- Stored items from a collection:
==============================
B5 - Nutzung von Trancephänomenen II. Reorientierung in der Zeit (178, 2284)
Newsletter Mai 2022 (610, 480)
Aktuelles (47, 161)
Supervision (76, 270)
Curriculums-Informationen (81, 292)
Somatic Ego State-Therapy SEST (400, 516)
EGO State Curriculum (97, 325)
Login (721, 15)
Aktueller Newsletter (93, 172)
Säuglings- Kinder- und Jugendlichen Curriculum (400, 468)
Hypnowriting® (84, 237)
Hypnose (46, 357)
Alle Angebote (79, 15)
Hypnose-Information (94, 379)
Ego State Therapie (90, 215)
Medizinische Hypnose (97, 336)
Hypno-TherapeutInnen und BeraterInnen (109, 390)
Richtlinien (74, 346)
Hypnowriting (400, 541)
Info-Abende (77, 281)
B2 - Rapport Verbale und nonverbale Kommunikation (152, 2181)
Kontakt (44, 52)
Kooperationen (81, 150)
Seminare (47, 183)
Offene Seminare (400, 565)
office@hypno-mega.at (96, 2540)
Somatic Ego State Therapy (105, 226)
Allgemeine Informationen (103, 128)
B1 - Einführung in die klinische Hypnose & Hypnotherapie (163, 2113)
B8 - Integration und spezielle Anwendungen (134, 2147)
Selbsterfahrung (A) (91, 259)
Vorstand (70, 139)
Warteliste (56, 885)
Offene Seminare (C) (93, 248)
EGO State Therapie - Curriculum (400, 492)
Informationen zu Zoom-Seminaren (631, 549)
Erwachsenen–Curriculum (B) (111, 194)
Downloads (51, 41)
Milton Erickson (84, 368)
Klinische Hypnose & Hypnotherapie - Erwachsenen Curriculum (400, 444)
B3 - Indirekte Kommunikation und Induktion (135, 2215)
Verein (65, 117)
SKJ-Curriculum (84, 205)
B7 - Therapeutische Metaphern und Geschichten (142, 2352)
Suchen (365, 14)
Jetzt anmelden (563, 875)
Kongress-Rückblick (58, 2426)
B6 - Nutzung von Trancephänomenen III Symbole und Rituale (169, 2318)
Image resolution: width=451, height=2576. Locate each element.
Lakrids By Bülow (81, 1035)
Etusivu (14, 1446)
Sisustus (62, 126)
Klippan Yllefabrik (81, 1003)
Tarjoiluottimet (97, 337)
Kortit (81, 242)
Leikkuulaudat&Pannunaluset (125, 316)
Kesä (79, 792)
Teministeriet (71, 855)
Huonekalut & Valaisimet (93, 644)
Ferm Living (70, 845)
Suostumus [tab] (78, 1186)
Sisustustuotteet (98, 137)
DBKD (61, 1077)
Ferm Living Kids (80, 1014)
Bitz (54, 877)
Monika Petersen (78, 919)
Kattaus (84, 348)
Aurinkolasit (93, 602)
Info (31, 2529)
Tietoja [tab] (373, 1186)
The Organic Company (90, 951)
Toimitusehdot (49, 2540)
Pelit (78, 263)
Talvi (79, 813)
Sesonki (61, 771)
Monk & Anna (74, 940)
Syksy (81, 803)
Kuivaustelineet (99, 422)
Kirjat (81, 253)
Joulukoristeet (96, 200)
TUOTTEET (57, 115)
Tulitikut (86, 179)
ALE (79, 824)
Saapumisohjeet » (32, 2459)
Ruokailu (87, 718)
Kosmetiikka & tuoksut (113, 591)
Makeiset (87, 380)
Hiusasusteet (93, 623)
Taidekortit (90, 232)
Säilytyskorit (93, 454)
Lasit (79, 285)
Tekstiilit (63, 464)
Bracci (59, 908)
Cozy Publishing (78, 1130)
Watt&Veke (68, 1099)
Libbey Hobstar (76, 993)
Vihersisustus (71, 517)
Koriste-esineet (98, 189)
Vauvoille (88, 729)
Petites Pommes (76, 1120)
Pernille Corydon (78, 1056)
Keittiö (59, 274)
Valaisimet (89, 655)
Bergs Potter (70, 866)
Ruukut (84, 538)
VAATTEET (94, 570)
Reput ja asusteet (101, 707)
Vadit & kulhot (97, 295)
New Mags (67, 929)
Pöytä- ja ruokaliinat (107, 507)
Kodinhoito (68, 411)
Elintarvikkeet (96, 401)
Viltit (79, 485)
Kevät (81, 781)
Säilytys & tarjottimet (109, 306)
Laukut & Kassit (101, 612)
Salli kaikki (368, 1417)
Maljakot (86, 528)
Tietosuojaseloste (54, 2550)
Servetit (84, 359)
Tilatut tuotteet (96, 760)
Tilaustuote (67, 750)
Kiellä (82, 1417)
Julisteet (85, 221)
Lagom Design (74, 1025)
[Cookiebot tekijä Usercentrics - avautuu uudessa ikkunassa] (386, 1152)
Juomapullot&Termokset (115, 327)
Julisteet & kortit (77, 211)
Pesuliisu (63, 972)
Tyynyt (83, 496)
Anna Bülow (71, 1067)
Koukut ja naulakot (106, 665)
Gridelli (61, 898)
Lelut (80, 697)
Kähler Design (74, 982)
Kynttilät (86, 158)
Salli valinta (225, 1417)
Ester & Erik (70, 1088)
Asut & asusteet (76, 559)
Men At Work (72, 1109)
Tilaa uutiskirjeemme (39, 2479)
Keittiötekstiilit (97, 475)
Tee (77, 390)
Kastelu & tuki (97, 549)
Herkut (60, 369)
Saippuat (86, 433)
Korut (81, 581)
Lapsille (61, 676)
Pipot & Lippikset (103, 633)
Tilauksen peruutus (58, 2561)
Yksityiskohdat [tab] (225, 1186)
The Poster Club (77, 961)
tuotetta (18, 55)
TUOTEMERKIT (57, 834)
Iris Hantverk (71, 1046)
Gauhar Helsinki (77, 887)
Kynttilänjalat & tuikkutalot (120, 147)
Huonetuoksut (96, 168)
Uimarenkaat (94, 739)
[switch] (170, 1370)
==============================
- EXERCISE PROMPT:
All lines above from the line with "Vihersisustus (71, 517)" through the line with "Pöytä- ja ruokaliinat (107, 507)", both included, are to be set down exactly, with nothing else.

- ANSWER TO THIS PROBLEM:
Vihersisustus (71, 517)
Koriste-esineet (98, 189)
Vauvoille (88, 729)
Petites Pommes (76, 1120)
Pernille Corydon (78, 1056)
Keittiö (59, 274)
Valaisimet (89, 655)
Bergs Potter (70, 866)
Ruukut (84, 538)
VAATTEET (94, 570)
Reput ja asusteet (101, 707)
Vadit & kulhot (97, 295)
New Mags (67, 929)
Pöytä- ja ruokaliinat (107, 507)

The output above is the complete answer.